**** Information ****

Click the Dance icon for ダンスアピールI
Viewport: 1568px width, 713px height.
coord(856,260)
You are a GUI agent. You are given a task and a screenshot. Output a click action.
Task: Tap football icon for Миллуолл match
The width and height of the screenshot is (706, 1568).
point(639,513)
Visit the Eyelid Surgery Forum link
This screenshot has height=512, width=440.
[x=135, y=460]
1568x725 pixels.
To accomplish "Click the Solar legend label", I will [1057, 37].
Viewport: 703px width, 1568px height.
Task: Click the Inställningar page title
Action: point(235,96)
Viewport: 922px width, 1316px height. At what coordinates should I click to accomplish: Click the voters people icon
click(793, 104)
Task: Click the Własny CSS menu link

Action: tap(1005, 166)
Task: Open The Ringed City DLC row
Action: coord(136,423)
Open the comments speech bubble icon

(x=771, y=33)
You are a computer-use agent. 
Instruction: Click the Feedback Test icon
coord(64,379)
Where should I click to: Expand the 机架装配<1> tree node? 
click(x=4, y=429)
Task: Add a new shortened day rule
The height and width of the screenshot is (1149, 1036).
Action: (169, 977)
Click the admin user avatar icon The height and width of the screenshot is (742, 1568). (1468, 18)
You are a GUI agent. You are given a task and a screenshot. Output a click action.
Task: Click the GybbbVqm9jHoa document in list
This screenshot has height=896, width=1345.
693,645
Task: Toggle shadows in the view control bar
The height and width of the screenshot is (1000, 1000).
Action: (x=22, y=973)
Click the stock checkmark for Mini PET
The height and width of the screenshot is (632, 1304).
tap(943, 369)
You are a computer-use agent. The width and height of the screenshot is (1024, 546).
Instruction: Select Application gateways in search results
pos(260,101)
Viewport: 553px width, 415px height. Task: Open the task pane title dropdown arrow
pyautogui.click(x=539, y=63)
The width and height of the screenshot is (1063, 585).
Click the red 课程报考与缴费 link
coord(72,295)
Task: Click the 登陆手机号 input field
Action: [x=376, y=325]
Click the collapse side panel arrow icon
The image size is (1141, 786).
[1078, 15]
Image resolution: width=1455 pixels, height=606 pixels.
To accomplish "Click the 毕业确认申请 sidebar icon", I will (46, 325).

****

**What to produce**: Lines with the string "pixels": pick each one out of the material and return it.

**Solution for this problem**:
1568x725 pixels.
Image resolution: width=1455 pixels, height=606 pixels.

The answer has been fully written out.